Because space and property and people can be combined with other datasets it starts to provide an integrated, but accessible, starting point for designers, city administrations and stakeholders. It also provides a mechanism for longitudinal analysis, enabling the link between planing and design decisions and their outcomes to be understood more objectively.
One of the conversations in developing this thinking has been how there are very distinct differences between Prop Tech, Smart Cities, Future Cities, and BIM etc, but that if the data collected through each of these sectors could be structured and accessed in the right way, then what is often collected to generate a benefit in terms of short term revenue, could be used to improve the long term outcomes in a city.
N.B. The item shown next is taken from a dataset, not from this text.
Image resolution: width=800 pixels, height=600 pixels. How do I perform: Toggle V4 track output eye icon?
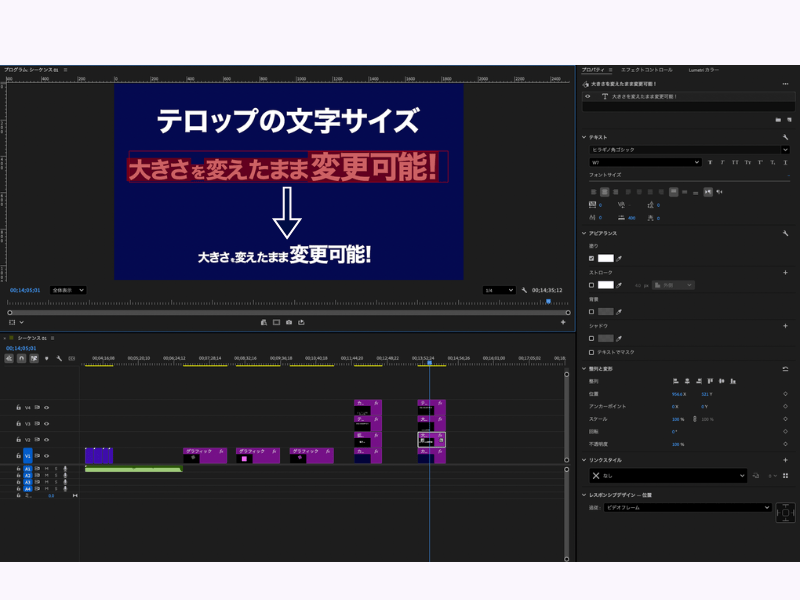coord(46,408)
This generates benefit to everyone in cities.
Technology has the potential to create a common link to work across the siloes present in each of the urban cycles defined earlier. However, the risk is that because there is an even higher barrier to access the core techchnology, essentially the code, it could also create new siloes. Even worse, if decisions are essentially made through software code, the basis for these decisions could become completely inaccessible.
Technology only works when it works for people. Where it doesnt, it hasn’t taken off. Cities are systems developed over hundreds of years to provide access to human interaction, and the way the spatial network fits together enables this. For this reason any application of new technology to cities has to consider the spatial network.